## Start DATA SUPPLIED

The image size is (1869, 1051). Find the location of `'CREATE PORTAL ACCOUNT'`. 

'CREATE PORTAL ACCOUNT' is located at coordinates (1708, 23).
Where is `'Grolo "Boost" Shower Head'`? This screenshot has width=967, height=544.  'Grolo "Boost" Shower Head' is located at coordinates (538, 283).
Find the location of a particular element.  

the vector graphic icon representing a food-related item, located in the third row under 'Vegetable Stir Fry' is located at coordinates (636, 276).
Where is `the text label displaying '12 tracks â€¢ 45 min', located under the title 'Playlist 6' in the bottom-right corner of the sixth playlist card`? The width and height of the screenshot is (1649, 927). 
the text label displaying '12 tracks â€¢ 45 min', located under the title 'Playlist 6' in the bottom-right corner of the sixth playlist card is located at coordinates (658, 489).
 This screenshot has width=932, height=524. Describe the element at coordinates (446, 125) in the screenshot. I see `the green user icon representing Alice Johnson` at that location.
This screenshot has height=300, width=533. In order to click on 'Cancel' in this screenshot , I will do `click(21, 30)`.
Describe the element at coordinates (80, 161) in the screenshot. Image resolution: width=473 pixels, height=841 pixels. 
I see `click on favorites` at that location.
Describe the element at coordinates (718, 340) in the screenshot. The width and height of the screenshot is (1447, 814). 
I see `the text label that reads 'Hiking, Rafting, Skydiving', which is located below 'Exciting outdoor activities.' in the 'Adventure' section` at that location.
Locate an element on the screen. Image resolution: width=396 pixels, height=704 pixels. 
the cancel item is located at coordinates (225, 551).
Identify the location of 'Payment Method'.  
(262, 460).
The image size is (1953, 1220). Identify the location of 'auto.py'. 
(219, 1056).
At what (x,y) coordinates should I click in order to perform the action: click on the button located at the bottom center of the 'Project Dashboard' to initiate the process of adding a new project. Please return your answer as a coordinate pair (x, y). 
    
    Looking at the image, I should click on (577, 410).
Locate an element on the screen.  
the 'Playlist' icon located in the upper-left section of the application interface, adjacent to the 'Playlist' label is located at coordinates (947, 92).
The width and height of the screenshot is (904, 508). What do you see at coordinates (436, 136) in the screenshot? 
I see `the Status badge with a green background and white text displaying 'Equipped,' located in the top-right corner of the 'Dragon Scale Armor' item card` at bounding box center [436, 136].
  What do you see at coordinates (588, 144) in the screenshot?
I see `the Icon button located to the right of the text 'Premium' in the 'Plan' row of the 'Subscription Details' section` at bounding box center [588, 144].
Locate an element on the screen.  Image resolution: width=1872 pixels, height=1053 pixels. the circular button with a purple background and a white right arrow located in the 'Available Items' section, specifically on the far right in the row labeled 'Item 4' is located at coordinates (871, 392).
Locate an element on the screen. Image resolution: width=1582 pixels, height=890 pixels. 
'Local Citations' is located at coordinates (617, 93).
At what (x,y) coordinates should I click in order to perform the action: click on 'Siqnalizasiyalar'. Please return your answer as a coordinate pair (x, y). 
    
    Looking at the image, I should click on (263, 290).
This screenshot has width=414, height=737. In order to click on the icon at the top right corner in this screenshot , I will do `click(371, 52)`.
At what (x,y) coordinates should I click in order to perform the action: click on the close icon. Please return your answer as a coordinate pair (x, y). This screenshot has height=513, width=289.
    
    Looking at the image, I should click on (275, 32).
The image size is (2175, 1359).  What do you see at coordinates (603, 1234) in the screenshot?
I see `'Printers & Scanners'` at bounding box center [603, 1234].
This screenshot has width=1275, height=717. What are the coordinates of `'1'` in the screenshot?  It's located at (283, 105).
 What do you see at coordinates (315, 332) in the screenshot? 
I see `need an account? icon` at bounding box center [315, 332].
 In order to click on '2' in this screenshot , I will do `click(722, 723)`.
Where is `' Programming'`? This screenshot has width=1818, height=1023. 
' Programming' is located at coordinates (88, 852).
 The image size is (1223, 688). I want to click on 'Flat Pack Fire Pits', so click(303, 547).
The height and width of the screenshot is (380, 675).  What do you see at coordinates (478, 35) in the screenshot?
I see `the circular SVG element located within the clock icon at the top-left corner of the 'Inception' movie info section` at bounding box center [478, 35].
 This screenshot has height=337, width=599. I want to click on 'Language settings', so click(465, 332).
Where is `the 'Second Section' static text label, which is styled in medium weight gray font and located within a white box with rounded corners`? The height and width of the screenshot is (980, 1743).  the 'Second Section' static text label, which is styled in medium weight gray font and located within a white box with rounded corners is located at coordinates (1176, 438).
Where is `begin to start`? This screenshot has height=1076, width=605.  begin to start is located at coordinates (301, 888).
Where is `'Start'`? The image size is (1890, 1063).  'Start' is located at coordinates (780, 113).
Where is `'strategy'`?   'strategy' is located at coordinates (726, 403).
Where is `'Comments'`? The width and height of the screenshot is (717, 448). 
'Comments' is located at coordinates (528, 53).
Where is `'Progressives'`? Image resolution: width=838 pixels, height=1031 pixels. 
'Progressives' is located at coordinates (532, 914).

## End DATA SUPPLIED

Turn every line of the records above into a Markdown table with two columns, Row and Line. Number the rows in order and leave out blank lines.

OUTPUT BELOW
| Row | Line |
|---|---|
| 1 | The image size is (1869, 1051). Find the location of `'CREATE PORTAL ACCOUNT'`.  |
| 2 | 'CREATE PORTAL ACCOUNT' is located at coordinates (1708, 23). |
| 3 | Where is `'Grolo "Boost" Shower Head'`? This screenshot has width=967, height=544.  'Grolo "Boost" Shower Head' is located at coordinates (538, 283). |
| 4 | Find the location of a particular element.   |
| 5 | the vector graphic icon representing a food-related item, located in the third row under 'Vegetable Stir Fry' is located at coordinates (636, 276). |
| 6 | Where is `the text label displaying '12 tracks â€¢ 45 min', located under the title 'Playlist 6' in the bottom-right corner of the sixth playlist card`? The width and height of the screenshot is (1649, 927).  |
| 7 | the text label displaying '12 tracks â€¢ 45 min', located under the title 'Playlist 6' in the bottom-right corner of the sixth playlist card is located at coordinates (658, 489). |
| 8 |  This screenshot has width=932, height=524. Describe the element at coordinates (446, 125) in the screenshot. I see `the green user icon representing Alice Johnson` at that location. |
| 9 | This screenshot has height=300, width=533. In order to click on 'Cancel' in this screenshot , I will do `click(21, 30)`. |
| 10 | Describe the element at coordinates (80, 161) in the screenshot. Image resolution: width=473 pixels, height=841 pixels.  |
| 11 | I see `click on favorites` at that location. |
| 12 | Describe the element at coordinates (718, 340) in the screenshot. The width and height of the screenshot is (1447, 814).  |
| 13 | I see `the text label that reads 'Hiking, Rafting, Skydiving', which is located below 'Exciting outdoor activities.' in the 'Adventure' section` at that location. |
| 14 | Locate an element on the screen. Image resolution: width=396 pixels, height=704 pixels.  |
| 15 | the cancel item is located at coordinates (225, 551). |
| 16 | Identify the location of 'Payment Method'.   |
| 17 | (262, 460). |
| 18 | The image size is (1953, 1220). Identify the location of 'auto.py'.  |
| 19 | (219, 1056). |
| 20 | At what (x,y) coordinates should I click in order to perform the action: click on the button located at the bottom center of the 'Project Dashboard' to initiate the process of adding a new project. Please return your answer as a coordinate pair (x, y).  |
| 21 |     Looking at the image, I should click on (577, 410). |
| 22 | Locate an element on the screen.   |
| 23 | the 'Playlist' icon located in the upper-left section of the application interface, adjacent to the 'Playlist' label is located at coordinates (947, 92). |
| 24 | The width and height of the screenshot is (904, 508). What do you see at coordinates (436, 136) in the screenshot?  |
| 25 | I see `the Status badge with a green background and white text displaying 'Equipped,' located in the top-right corner of the 'Dragon Scale Armor' item card` at bounding box center [436, 136]. |
| 26 |   What do you see at coordinates (588, 144) in the screenshot? |
| 27 | I see `the Icon button located to the right of the text 'Premium' in the 'Plan' row of the 'Subscription Details' section` at bounding box center [588, 144]. |
| 28 | Locate an element on the screen.  Image resolution: width=1872 pixels, height=1053 pixels. the circular button with a purple background and a white right arrow located in the 'Available Items' section, specifically on the far right in the row labeled 'Item 4' is located at coordinates (871, 392). |
| 29 | Locate an element on the screen. Image resolution: width=1582 pixels, height=890 pixels.  |
| 30 | 'Local Citations' is located at coordinates (617, 93). |
| 31 | At what (x,y) coordinates should I click in order to perform the action: click on 'Siqnalizasiyalar'. Please return your answer as a coordinate pair (x, y).  |
| 32 |     Looking at the image, I should click on (263, 290). |
| 33 | This screenshot has width=414, height=737. In order to click on the icon at the top right corner in this screenshot , I will do `click(371, 52)`. |
| 34 | At what (x,y) coordinates should I click in order to perform the action: click on the close icon. Please return your answer as a coordinate pair (x, y). This screenshot has height=513, width=289. |
| 35 |     Looking at the image, I should click on (275, 32). |
| 36 | The image size is (2175, 1359).  What do you see at coordinates (603, 1234) in the screenshot? |
| 37 | I see `'Printers & Scanners'` at bounding box center [603, 1234]. |
| 38 | This screenshot has width=1275, height=717. What are the coordinates of `'1'` in the screenshot?  It's located at (283, 105). |
| 39 |  What do you see at coordinates (315, 332) in the screenshot?  |
| 40 | I see `need an account? icon` at bounding box center [315, 332]. |
| 41 |  In order to click on '2' in this screenshot , I will do `click(722, 723)`. |
| 42 | Where is `' Programming'`? This screenshot has width=1818, height=1023.  |
| 43 | ' Programming' is located at coordinates (88, 852). |
| 44 |  The image size is (1223, 688). I want to click on 'Flat Pack Fire Pits', so click(303, 547). |
| 45 | The height and width of the screenshot is (380, 675).  What do you see at coordinates (478, 35) in the screenshot? |
| 46 | I see `the circular SVG element located within the clock icon at the top-left corner of the 'Inception' movie info section` at bounding box center [478, 35]. |
| 47 |  This screenshot has height=337, width=599. I want to click on 'Language settings', so click(465, 332). |
| 48 | Where is `the 'Second Section' static text label, which is styled in medium weight gray font and located within a white box with rounded corners`? The height and width of the screenshot is (980, 1743).  the 'Second Section' static text label, which is styled in medium weight gray font and located within a white box with rounded corners is located at coordinates (1176, 438). |
| 49 | Where is `begin to start`? This screenshot has height=1076, width=605.  begin to start is located at coordinates (301, 888). |
| 50 | Where is `'Start'`? The image size is (1890, 1063).  'Start' is located at coordinates (780, 113). |
| 51 | Where is `'strategy'`?   'strategy' is located at coordinates (726, 403). |
| 52 | Where is `'Comments'`? The width and height of the screenshot is (717, 448).  |
| 53 | 'Comments' is located at coordinates (528, 53). |
| 54 | Where is `'Progressives'`? Image resolution: width=838 pixels, height=1031 pixels.  |
| 55 | 'Progressives' is located at coordinates (532, 914). |